Written task ▸
Copy the records below line for line, with every character unchanged.

Listed entries ▸
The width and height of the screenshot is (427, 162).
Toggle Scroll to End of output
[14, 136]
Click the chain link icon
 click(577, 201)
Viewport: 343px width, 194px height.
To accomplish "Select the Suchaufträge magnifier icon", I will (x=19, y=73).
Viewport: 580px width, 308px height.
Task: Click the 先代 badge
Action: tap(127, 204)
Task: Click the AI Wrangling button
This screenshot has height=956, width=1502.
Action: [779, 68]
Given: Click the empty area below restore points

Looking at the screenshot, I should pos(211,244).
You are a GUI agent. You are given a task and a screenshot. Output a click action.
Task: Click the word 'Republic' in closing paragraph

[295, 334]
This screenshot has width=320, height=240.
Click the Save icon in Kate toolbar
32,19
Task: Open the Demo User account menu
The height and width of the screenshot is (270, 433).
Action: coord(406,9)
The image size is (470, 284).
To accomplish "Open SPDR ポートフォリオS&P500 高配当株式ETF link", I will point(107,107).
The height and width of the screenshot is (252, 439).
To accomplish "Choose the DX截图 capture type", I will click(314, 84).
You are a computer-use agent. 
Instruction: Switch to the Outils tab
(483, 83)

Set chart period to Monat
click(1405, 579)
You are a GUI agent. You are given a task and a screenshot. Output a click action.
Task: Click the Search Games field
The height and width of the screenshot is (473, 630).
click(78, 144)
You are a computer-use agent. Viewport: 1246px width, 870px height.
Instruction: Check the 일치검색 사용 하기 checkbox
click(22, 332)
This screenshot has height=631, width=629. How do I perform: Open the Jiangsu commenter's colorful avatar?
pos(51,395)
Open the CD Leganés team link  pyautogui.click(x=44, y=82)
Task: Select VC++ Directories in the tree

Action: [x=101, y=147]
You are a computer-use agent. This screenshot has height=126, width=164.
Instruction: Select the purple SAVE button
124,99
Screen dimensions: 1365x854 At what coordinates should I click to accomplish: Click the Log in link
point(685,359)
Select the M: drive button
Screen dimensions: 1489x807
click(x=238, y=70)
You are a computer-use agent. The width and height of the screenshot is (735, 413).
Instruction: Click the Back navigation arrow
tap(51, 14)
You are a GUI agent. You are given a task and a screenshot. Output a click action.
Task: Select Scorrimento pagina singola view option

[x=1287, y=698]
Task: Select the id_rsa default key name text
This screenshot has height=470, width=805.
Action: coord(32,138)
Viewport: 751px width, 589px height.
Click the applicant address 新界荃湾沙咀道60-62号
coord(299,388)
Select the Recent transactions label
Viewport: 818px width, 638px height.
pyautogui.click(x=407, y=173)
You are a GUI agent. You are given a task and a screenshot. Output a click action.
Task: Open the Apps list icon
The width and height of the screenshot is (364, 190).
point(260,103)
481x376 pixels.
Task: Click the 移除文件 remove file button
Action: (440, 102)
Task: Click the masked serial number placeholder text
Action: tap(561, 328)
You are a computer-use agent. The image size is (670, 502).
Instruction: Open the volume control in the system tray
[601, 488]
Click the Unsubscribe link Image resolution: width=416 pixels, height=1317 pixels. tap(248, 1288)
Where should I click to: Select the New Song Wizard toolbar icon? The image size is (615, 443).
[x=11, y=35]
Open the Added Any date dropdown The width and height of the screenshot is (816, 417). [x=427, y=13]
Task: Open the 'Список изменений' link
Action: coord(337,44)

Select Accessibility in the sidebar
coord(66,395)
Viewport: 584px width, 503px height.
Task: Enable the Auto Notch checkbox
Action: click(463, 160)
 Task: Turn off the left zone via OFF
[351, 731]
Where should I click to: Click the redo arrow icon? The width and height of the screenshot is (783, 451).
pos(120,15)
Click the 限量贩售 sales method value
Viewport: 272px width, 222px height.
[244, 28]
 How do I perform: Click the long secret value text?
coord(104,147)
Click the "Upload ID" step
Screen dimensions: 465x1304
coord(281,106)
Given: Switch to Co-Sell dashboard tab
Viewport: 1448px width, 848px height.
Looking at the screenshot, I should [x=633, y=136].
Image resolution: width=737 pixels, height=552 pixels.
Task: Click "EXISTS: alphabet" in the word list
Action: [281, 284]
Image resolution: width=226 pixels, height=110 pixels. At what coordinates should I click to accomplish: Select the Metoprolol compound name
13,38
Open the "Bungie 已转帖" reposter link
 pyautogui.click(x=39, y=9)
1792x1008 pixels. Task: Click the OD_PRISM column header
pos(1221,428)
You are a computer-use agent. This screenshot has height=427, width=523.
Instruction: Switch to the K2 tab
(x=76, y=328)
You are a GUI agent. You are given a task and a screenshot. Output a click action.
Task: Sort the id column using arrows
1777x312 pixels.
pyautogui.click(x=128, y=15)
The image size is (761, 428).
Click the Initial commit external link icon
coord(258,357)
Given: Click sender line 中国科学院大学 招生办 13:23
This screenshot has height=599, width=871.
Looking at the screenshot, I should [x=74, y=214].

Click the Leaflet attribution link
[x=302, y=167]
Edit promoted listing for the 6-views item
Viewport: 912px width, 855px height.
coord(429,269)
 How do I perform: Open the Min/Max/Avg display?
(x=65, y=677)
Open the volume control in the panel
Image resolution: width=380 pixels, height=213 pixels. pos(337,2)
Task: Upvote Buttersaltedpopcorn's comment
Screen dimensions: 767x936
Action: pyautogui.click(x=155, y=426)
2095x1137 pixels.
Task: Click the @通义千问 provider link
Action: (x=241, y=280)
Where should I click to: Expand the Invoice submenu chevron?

The response ▸
The width and height of the screenshot is (427, 162).
Toggle Scroll to End of output
[14, 136]
Click the chain link icon
 click(577, 201)
Viewport: 343px width, 194px height.
To accomplish "Select the Suchaufträge magnifier icon", I will (x=19, y=73).
Viewport: 580px width, 308px height.
Task: Click the 先代 badge
Action: tap(127, 204)
Task: Click the AI Wrangling button
This screenshot has height=956, width=1502.
Action: [779, 68]
Given: Click the empty area below restore points

Looking at the screenshot, I should pos(211,244).
You are a GUI agent. You are given a task and a screenshot. Output a click action.
Task: Click the word 'Republic' in closing paragraph

[295, 334]
This screenshot has width=320, height=240.
Click the Save icon in Kate toolbar
32,19
Task: Open the Demo User account menu
The height and width of the screenshot is (270, 433).
Action: coord(406,9)
The image size is (470, 284).
To accomplish "Open SPDR ポートフォリオS&P500 高配当株式ETF link", I will point(107,107).
The height and width of the screenshot is (252, 439).
To accomplish "Choose the DX截图 capture type", I will click(314, 84).
You are a computer-use agent. 
Instruction: Switch to the Outils tab
(483, 83)

Set chart period to Monat
click(1405, 579)
You are a GUI agent. You are given a task and a screenshot. Output a click action.
Task: Click the Search Games field
The height and width of the screenshot is (473, 630).
click(78, 144)
You are a computer-use agent. Viewport: 1246px width, 870px height.
Instruction: Check the 일치검색 사용 하기 checkbox
click(22, 332)
This screenshot has height=631, width=629. How do I perform: Open the Jiangsu commenter's colorful avatar?
pos(51,395)
Open the CD Leganés team link  pyautogui.click(x=44, y=82)
Task: Select VC++ Directories in the tree

Action: [x=101, y=147]
You are a computer-use agent. This screenshot has height=126, width=164.
Instruction: Select the purple SAVE button
124,99
Screen dimensions: 1365x854 At what coordinates should I click to accomplish: Click the Log in link
point(685,359)
Select the M: drive button
Screen dimensions: 1489x807
click(x=238, y=70)
You are a computer-use agent. The width and height of the screenshot is (735, 413).
Instruction: Click the Back navigation arrow
tap(51, 14)
You are a GUI agent. You are given a task and a screenshot. Output a click action.
Task: Select Scorrimento pagina singola view option

[x=1287, y=698]
Task: Select the id_rsa default key name text
This screenshot has height=470, width=805.
Action: coord(32,138)
Viewport: 751px width, 589px height.
Click the applicant address 新界荃湾沙咀道60-62号
coord(299,388)
Select the Recent transactions label
Viewport: 818px width, 638px height.
pyautogui.click(x=407, y=173)
You are a GUI agent. You are given a task and a screenshot. Output a click action.
Task: Open the Apps list icon
The width and height of the screenshot is (364, 190).
point(260,103)
481x376 pixels.
Task: Click the 移除文件 remove file button
Action: (440, 102)
Task: Click the masked serial number placeholder text
Action: tap(561, 328)
You are a computer-use agent. The image size is (670, 502).
Instruction: Open the volume control in the system tray
[601, 488]
Click the Unsubscribe link Image resolution: width=416 pixels, height=1317 pixels. tap(248, 1288)
Where should I click to: Select the New Song Wizard toolbar icon? The image size is (615, 443).
[x=11, y=35]
Open the Added Any date dropdown The width and height of the screenshot is (816, 417). [x=427, y=13]
Task: Open the 'Список изменений' link
Action: coord(337,44)

Select Accessibility in the sidebar
coord(66,395)
Viewport: 584px width, 503px height.
Task: Enable the Auto Notch checkbox
Action: click(463, 160)
 Task: Turn off the left zone via OFF
[351, 731]
Where should I click to: Click the redo arrow icon? The width and height of the screenshot is (783, 451).
pos(120,15)
Click the 限量贩售 sales method value
Viewport: 272px width, 222px height.
[244, 28]
 How do I perform: Click the long secret value text?
coord(104,147)
Click the "Upload ID" step
Screen dimensions: 465x1304
coord(281,106)
Given: Switch to Co-Sell dashboard tab
Viewport: 1448px width, 848px height.
Looking at the screenshot, I should [x=633, y=136].
Image resolution: width=737 pixels, height=552 pixels.
Task: Click "EXISTS: alphabet" in the word list
Action: [281, 284]
Image resolution: width=226 pixels, height=110 pixels. At what coordinates should I click to accomplish: Select the Metoprolol compound name
13,38
Open the "Bungie 已转帖" reposter link
 pyautogui.click(x=39, y=9)
1792x1008 pixels. Task: Click the OD_PRISM column header
pos(1221,428)
You are a computer-use agent. This screenshot has height=427, width=523.
Instruction: Switch to the K2 tab
(x=76, y=328)
You are a GUI agent. You are given a task and a screenshot. Output a click action.
Task: Sort the id column using arrows
1777x312 pixels.
pyautogui.click(x=128, y=15)
The image size is (761, 428).
Click the Initial commit external link icon
coord(258,357)
Given: Click sender line 中国科学院大学 招生办 13:23
This screenshot has height=599, width=871.
Looking at the screenshot, I should [x=74, y=214].

Click the Leaflet attribution link
[x=302, y=167]
Edit promoted listing for the 6-views item
Viewport: 912px width, 855px height.
coord(429,269)
 How do I perform: Open the Min/Max/Avg display?
(x=65, y=677)
Open the volume control in the panel
Image resolution: width=380 pixels, height=213 pixels. pos(337,2)
Task: Upvote Buttersaltedpopcorn's comment
Screen dimensions: 767x936
Action: pyautogui.click(x=155, y=426)
2095x1137 pixels.
Task: Click the @通义千问 provider link
Action: (x=241, y=280)
Where should I click to: Expand the Invoice submenu chevron?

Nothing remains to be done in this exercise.